Il est né à Barcelonnette en 1989, il a participé à des championnats de France de ski de fond. Les touristes comme ils sont maintenant l’ont empêché d’adopter la profession de son père, accompagnateur en haute montagne. Sa passion pour la guitare ne lui a pas permis de devenir rock star. Avec des soirées de musique ici et là, il finançait ses études à Aix-en-Provence. Il ne suivait pas les cours, il lisait énormément. Cendrars, Brauquier, Izzo, Bourdieu et Piketty continuent d’être importants pour sa manière d’envisager le monde. Il entreprit d’écrire un polar. Puisque chante la nuit, la chute sans fin d’un village de 400 âmes dans le Nebraska, 180 pages crépusculaires furent éditées par André Odemard ; Théo Giacometti avait 23 ans.
Ligne de conduite : sauver l’intime et les contre-pieds
Journaliste dans sa ville natale pour le Dauphiné Libéré, il s’est formé sur le terrain. Il aime questionner, trouver des renseignements inédits, obtient l’estime et la confiance de ses interlocuteurs. Son journal exige qu’il soit photographe. Grâce au regard d’un marcheur d’Ubaye, Claude Gouron, il prospecte dans les Alpes et en Slovénie, débusque des ours et des loups. Son Leica a remplacé son stylo-bille. Il effectue des pas de côté, veut « montrer ce qu’on n’a pas encore vu ». En 2018, quand il décide de s’établir à Marseille, il joue sa vie et ses engagements en tant que photographe de presse. Entre autres raisons, parce qu’il aime comprendre intuitivement et « ne pas en dire trop ».

- _Informations fournies_
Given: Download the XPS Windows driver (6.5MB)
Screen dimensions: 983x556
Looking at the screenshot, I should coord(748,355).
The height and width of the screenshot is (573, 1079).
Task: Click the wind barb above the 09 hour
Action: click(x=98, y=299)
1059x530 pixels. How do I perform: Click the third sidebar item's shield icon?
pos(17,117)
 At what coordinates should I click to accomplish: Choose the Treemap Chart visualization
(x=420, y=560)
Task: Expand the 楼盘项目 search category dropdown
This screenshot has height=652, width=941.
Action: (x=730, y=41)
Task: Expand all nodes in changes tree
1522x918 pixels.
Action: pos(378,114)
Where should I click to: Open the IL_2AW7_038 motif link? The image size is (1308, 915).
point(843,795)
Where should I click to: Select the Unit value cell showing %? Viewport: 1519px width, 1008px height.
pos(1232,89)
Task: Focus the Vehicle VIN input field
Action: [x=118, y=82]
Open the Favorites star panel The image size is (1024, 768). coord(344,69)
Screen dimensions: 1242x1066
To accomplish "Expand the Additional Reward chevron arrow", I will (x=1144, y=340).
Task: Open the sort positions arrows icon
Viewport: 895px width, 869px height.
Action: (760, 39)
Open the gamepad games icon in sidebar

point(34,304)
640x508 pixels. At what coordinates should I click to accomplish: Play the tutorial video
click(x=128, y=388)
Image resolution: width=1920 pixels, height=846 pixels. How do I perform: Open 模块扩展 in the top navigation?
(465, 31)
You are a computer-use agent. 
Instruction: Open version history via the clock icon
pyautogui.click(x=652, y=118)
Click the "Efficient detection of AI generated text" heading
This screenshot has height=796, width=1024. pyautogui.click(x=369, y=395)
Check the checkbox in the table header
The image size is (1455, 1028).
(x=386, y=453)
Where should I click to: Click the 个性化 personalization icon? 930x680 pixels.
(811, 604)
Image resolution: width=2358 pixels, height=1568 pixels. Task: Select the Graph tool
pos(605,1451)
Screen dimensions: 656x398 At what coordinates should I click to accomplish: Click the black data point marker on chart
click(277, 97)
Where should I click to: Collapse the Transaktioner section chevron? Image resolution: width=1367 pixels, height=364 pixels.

- _Travail à faire_
(a) Dans le texte sur Théo Giacometti, quel âge avait-il lorsque son polar a été édité ?
(b) Recopiez le passage du texte sur Théo Giacometti en commençant par « Il est né à » et en allant jusqu'à « avait 23 ans. » inclus.
(c) Poursuivez le texte sur Théo Giacometti à partir de l'endroit où il s'arrête.

- _Réponses par numéro_
(a) Il avait 23 ans.

(b)
Il est né à Barcelonnette en 1989, il a participé à des championnats de France de ski de fond. Les touristes comme ils sont maintenant l’ont empêché d’adopter la profession de son père, accompagnateur en haute montagne. Sa passion pour la guitare ne lui a pas permis de devenir rock star. Avec des soirées de musique ici et là, il finançait ses études à Aix-en-Provence. Il ne suivait pas les cours, il lisait énormément. Cendrars, Brauquier, Izzo, Bourdieu et Piketty continuent d’être importants pour sa manière d’envisager le monde. Il entreprit d’écrire un polar. Puisque chante la nuit, la chute sans fin d’un village de 400 âmes dans le Nebraska, 180 pages crépusculaires furent éditées par André Odemard ; Théo Giacometti avait 23 ans.

(c)
Il cherche des supports et des marges de manœuvre, envoie partout ses images, travaille sur tous les sujets d’actualité qui se présentent, trouve progressivement le ton qui lui appartient. Depuis Libération-Marseille, Patrick Gerdhoussi lui confie des adresses, explique comment s’orienter. Théo Giacometti est un sensible qui investigue énormément, à partir de ses curiosités et de ses fragilités. Apprécié par les magazines internationaux, un reportage au long cours qu’il effectue auprès de la jeunesse d’un village Inuit du Groenland, joue son rôle. L’agence Hans Lucas l’aide pour sa diffusion.
On apprend en faisant. Son vocabulaire et ses outils se précisent. Des Prix et des bourses de création lui ont été accordés. Son statut reste celui d’un narrateur désireux d’élaborer des séries, une trame avec des incipit, des leitmotivs et des coda. Avec l’aide du Cnap, il réalise actuellement « La Hogra », à propos de l’injustice dans le 13e arrondissement de Marseille. La galerie Triangle de Nadège Texier l’a sollicité et exposé, projette un événement pour les RIP d’Arles de 2026.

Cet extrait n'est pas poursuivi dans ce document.